Historic Structures

Conrad Edick House, Deposit New York

Date added: February 18, 2010 Categories: New York House Federal Style

The structure is located facing the West Branch of the Delaware River very close to the line between Broome County and Delaware County. This line was originally the Fort Stanwix Treaty Line of 1768 and thus marked the western frontier of white settlement in New York State according to the agreement between the Indians of the Six Nations and Sir William Johnson, the British Crown's commissioner. The older portion of the village of Deposit, and its first center, was situated nearby, on the Delaware County side, east of the old Treaty line. Much of the village soon developed on the western or Broome County side. The site of this property is almost on the spot where the Treaty line meets the Delaware River, which it then follows southward.

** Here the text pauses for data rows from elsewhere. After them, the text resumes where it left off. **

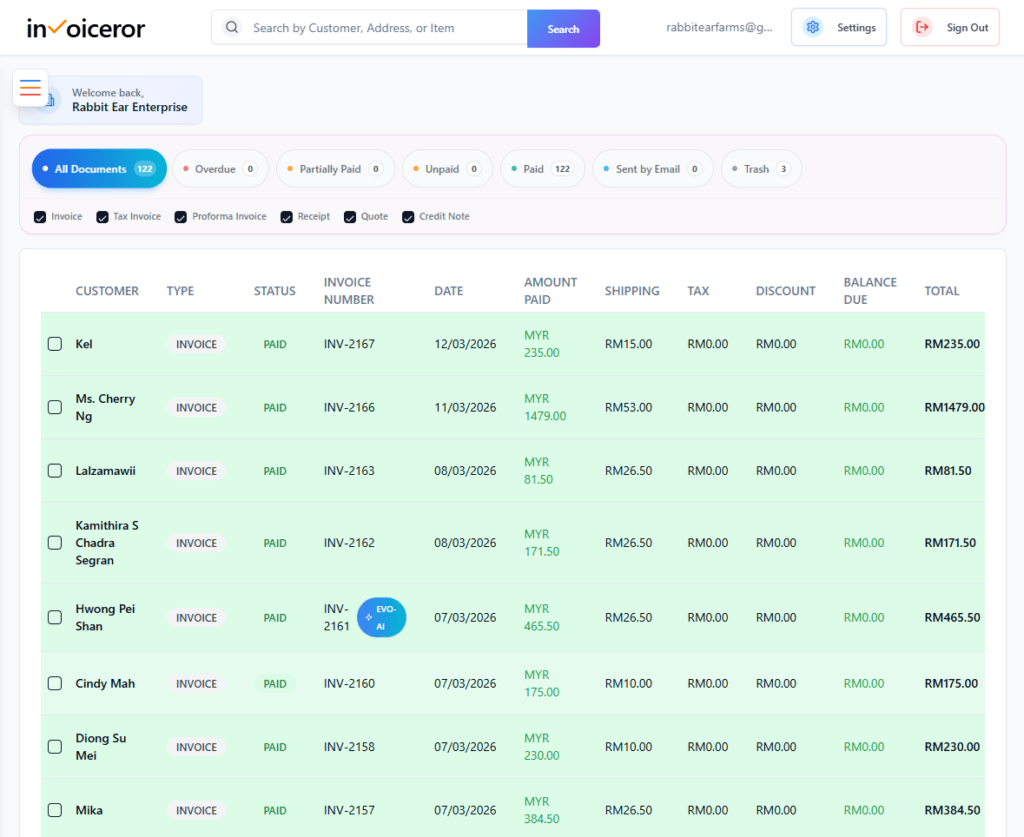Click PAID status badge for Cindy Mah
This screenshot has height=837, width=1024.
point(275,684)
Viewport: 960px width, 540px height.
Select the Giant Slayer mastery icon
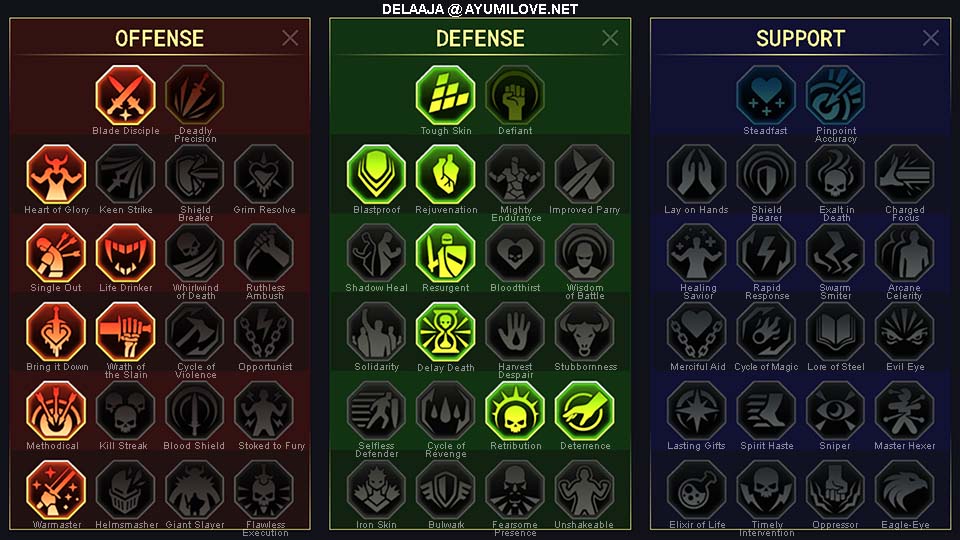click(195, 489)
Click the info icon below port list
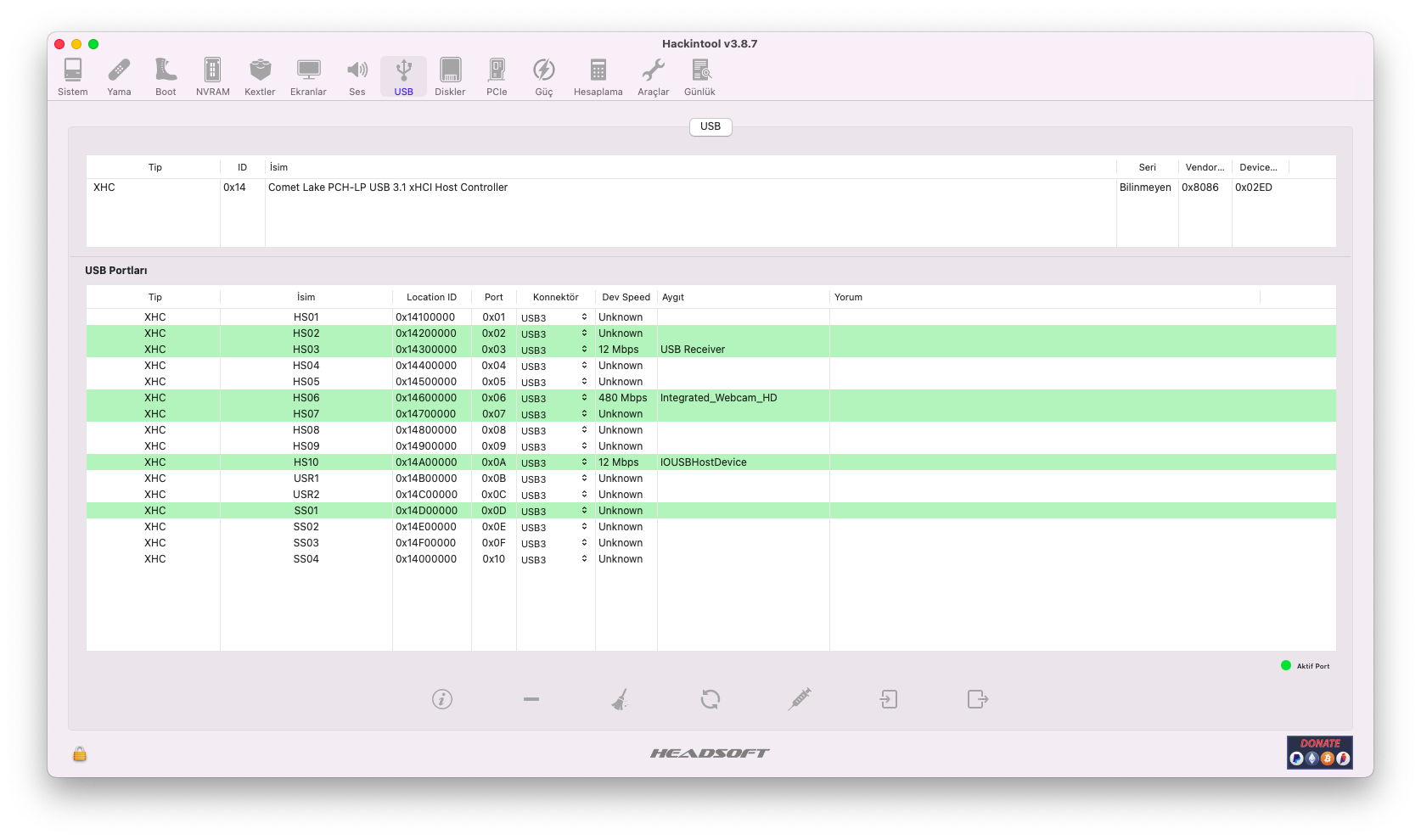The width and height of the screenshot is (1421, 840). tap(442, 699)
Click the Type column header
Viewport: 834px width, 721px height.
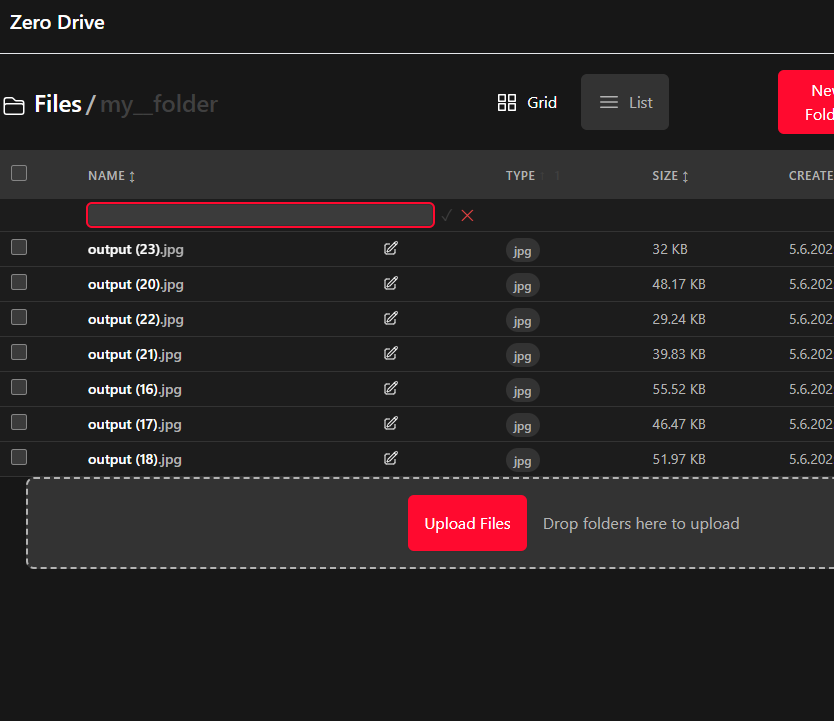point(520,176)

Its location was thus very easily identifiable In the early days.

An old description places the site of this house at the corner of "Water and West Main Streets". Since neither street name now exists, it is thought that "West Main" is "River" and "Water" is "Front" Street.

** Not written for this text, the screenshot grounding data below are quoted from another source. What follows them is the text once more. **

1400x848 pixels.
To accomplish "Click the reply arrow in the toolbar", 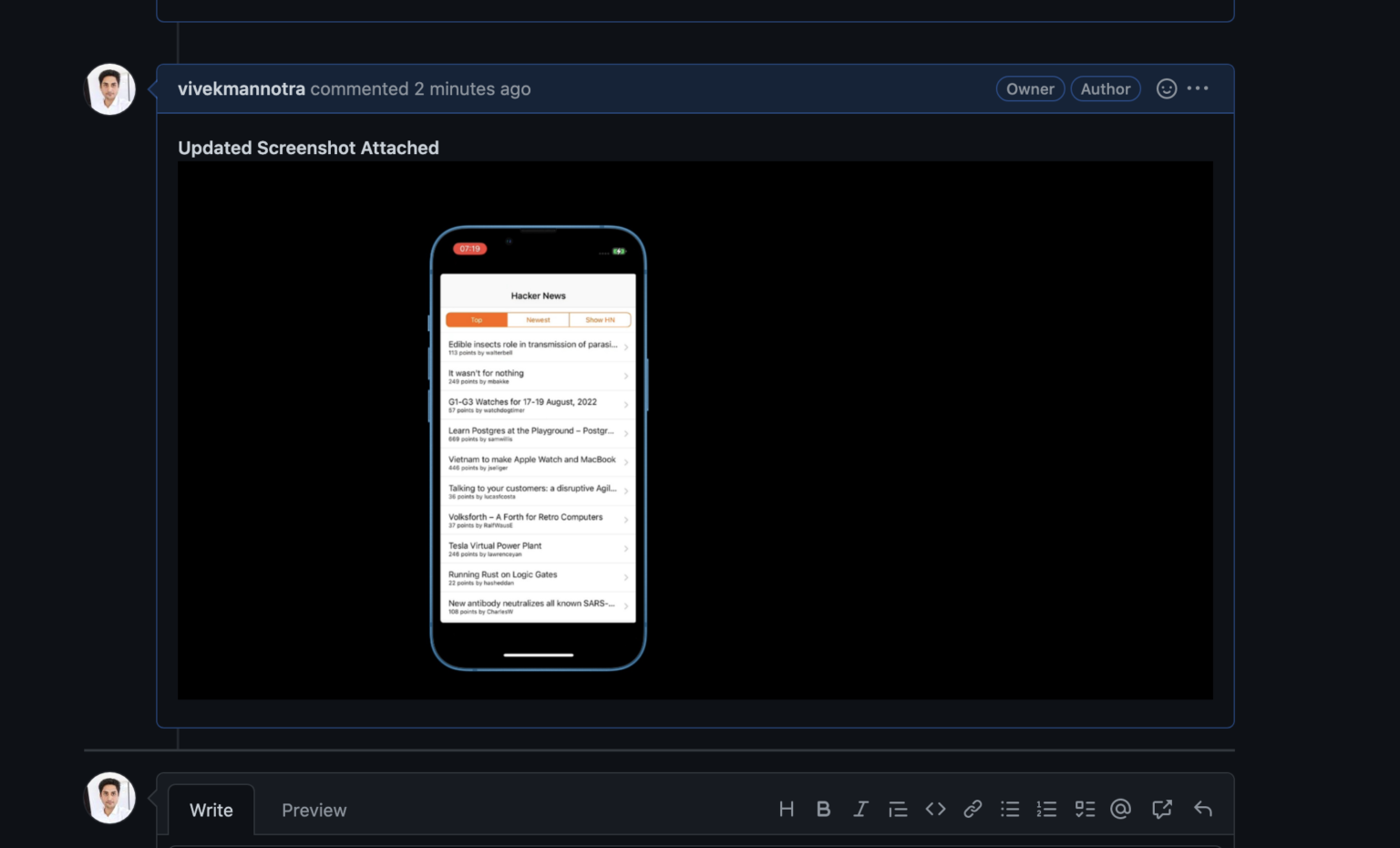I will click(x=1202, y=809).
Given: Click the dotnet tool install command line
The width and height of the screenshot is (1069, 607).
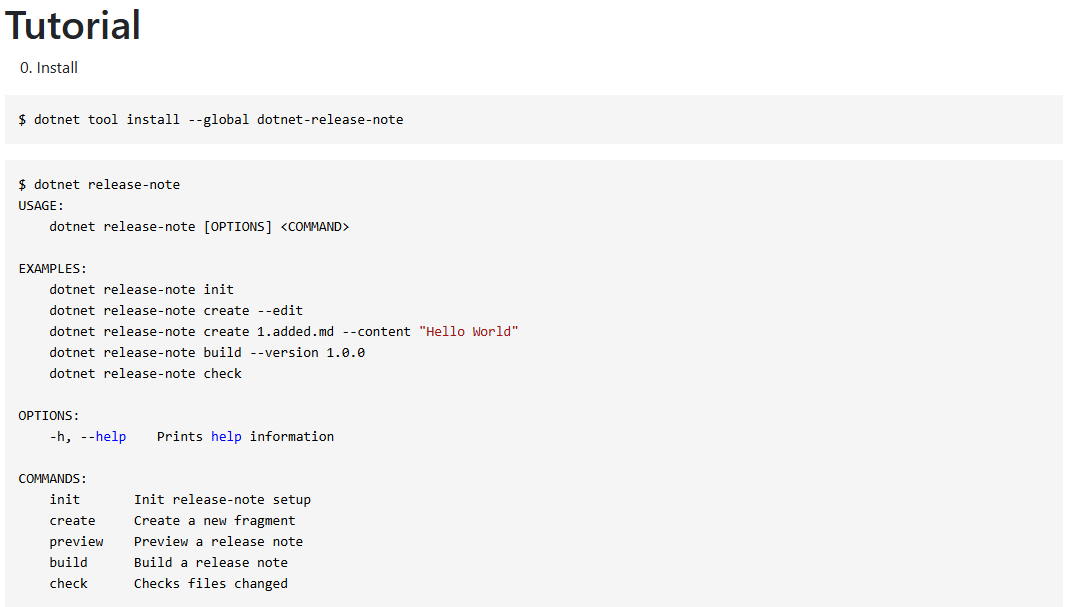Looking at the screenshot, I should click(x=211, y=120).
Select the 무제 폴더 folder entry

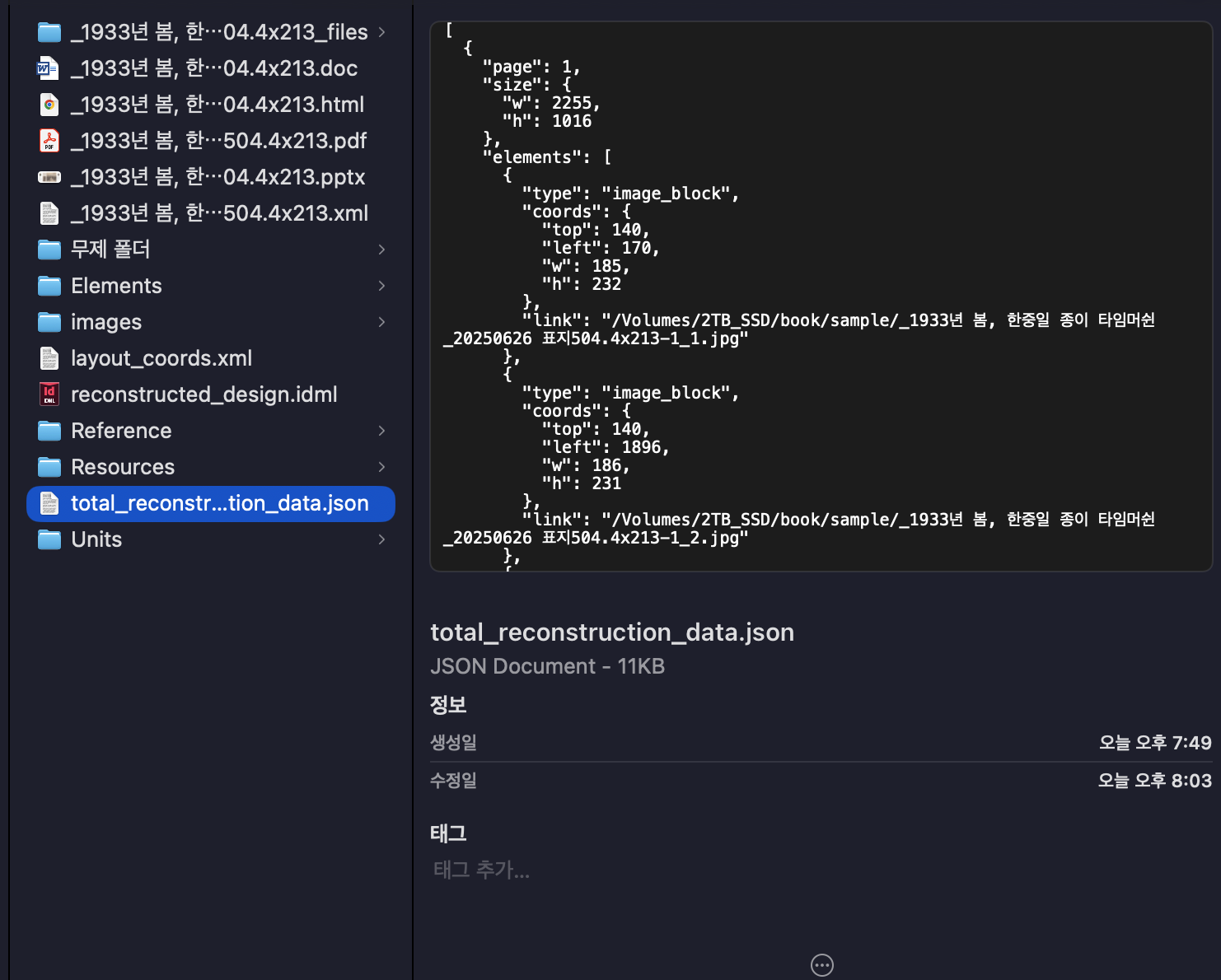tap(110, 249)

Originally owned by Conrad Edick, a Revolutionary soldier and early Deposit merchant. Conrad Edick was born September 15, 1763, at German Flats, Herkimer County, New York on the Mohawk River, where he remained until the place was burned in 1779, when he moved with his stepfather, Nicholas Weaver, to Stone Arabia, Montgomery County, New York. In the spring of 1780, he volunteered for nine months as a ranger under Capt. Crosselmas, to scout the surrounding country through the woods along the Mohawk Valley after Indians and Tories. He was in Fort Paris when a part of Stone Arabia was burned by the British Indians and Tories under Sir John Johnson and John Brant. Edick moved to Green bush, near Albany, New York, and in the spring of 1781, he enlisted for nine more months and marched to Fort Plain, Montgomery County, New York, on the Mohawk River. During this term of service he was frequently employed in riding express between the forts.

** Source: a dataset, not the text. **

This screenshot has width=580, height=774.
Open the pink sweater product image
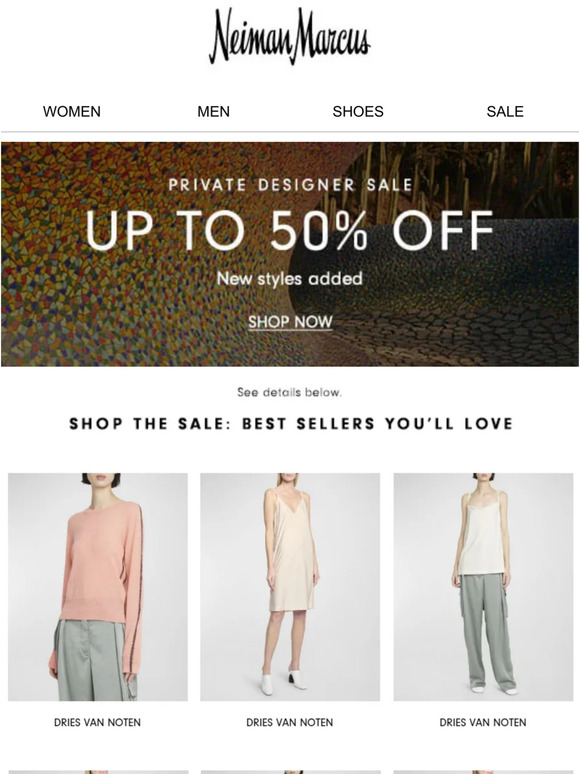point(98,587)
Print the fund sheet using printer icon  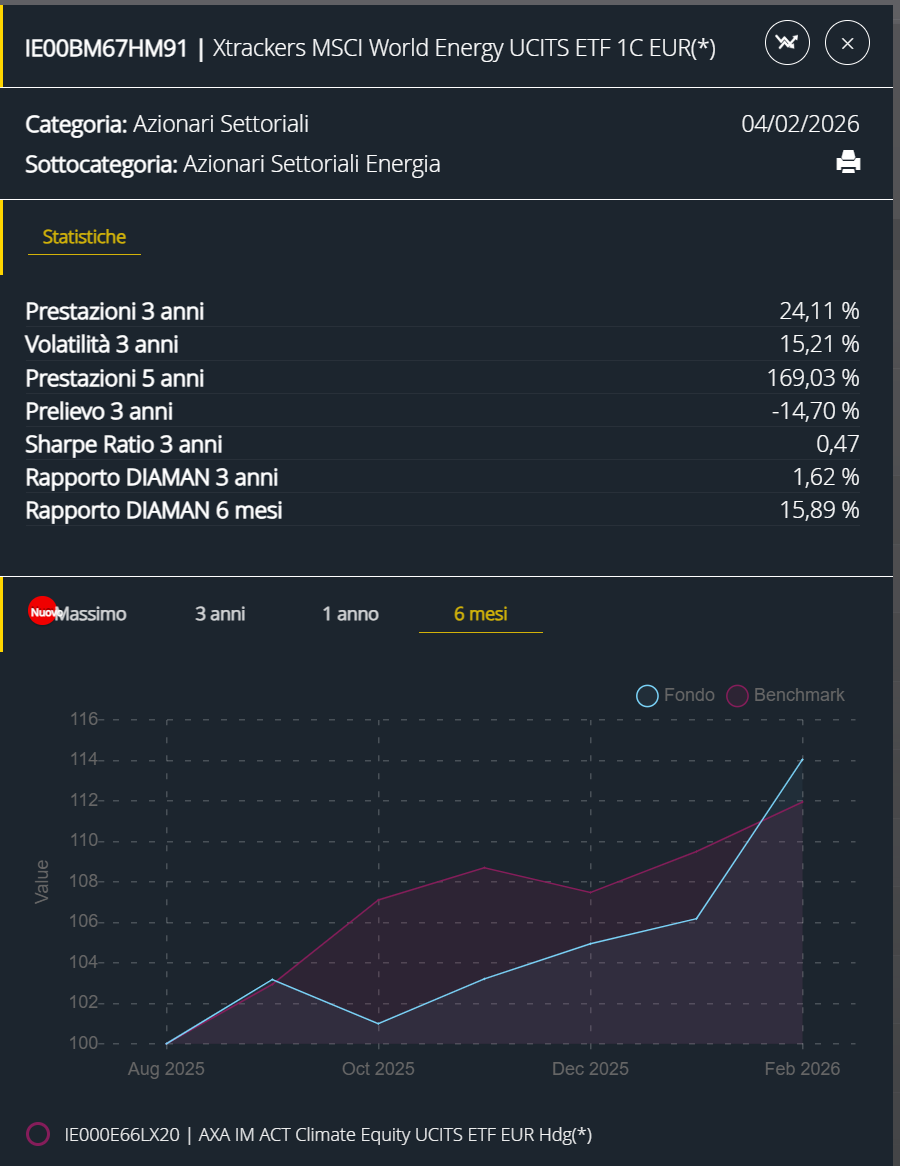(848, 162)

Late in 1781, Edick volunteered at Fort Plain for three years in a regiment being raised by Col. Marinus Willett and was appointed Corporal and served until the regiment was disbanded in 1784.

For two or three years after the war he found employment in different places, then in 1787, he proceeded to a place on the Delaware River, two miles below Deposit, New York, and finally settled in Deposit.